Author + information
- Ipek Komsuoglu1,
- Sevgi Turker2,
- Umut Celikyurt3,
- Oguz Mutlu1,
- Esen Gumuslu4,
- Furuzan Yıldız Akar1 and
- Dilek Ural3
Rolipram is a prototypic inhibitor of phosphodiesterase 4 (PDE4) which contributes to the regulation of cAMP levels in cardiac myocytes. Recent studies are focused on the effects of PDE inhibitors on cardiovascular function. Controversial results exist for the effect of PDE4 on cardiovascular system. Recent studies have shown that PDE4 inactivation can trigger arrhythmias and lead to the development of heart failure in mice, but contradictory findings are also present.
In the current study, our aim was to investigate the molecular effects of a PDE4 inhibitor, rolipram, on naive mice heart tissue by Fourier Transform Infrared (FTIR) Spectroscopy. This method monitors vibration groups of different molecules present in the biological samples so that it gives detailed information about molecular structure of the system.
Material and Methods
For the experimental part of the study, male Balb-c mice (totally n=25) were divided into three groups as control, rolipram 0.1 mg/kg and rolipram 0.05 mg/kg. Animals treated with subchronic intraperitoneal administration of rolipram for 15 days. The mice were then sacrificed and the heart tissues were collected for FTIR analysis. The isolated heart samples were studied in 4000-400 cm-1 frequency range with 4 cm-1 resolution. Subsequently, the changes in the FTIR spectral parameters upon administration of the agents were determined and statistical analysis was performed.
In this study, both doses of rolipram caused a decrease in lipid, carbohydrate and protein content of heart indicating breakdown of these biomolecules, which may be attributed to high cellular activation. Alterations in protein structure were also observed in treated groups. In addition, heart membrane lipids were more ordered and more fluid as indicated by the lower frequency and the higher bandwidth values of CH2 asymmetric stretching, implicating an abnormally increased membrane transportation. Detailed analysis of =CH olefinic band showed that rolipram caused a decrease in the amount of unsaturated lipids in the membrane possibly due to lipid peroxidation. Another effect of rolipram was observed in hydrogen bonded phospholipids of the membrane structures from frequency changes of the PO2 and the C=O modes.

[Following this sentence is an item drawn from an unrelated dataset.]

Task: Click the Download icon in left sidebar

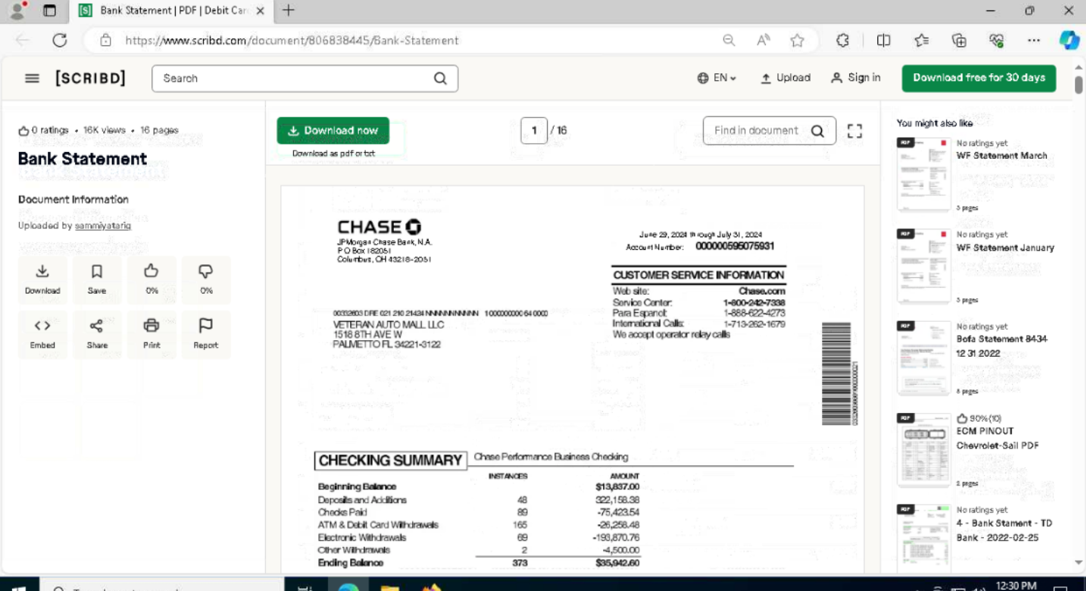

Hence, according to the FTIR spectral parameters subchronic rolipram treatment led to severe molecular alterations in biomolecules of heart tissue and membranes. These molecular variations offer molecular information for the action mechanisms of rolipram on mice heart. Consequently, the findings of the present study may suggest that, PDE4 inhibition, could affect the heart tissue which may result in heart dysfunction and failure.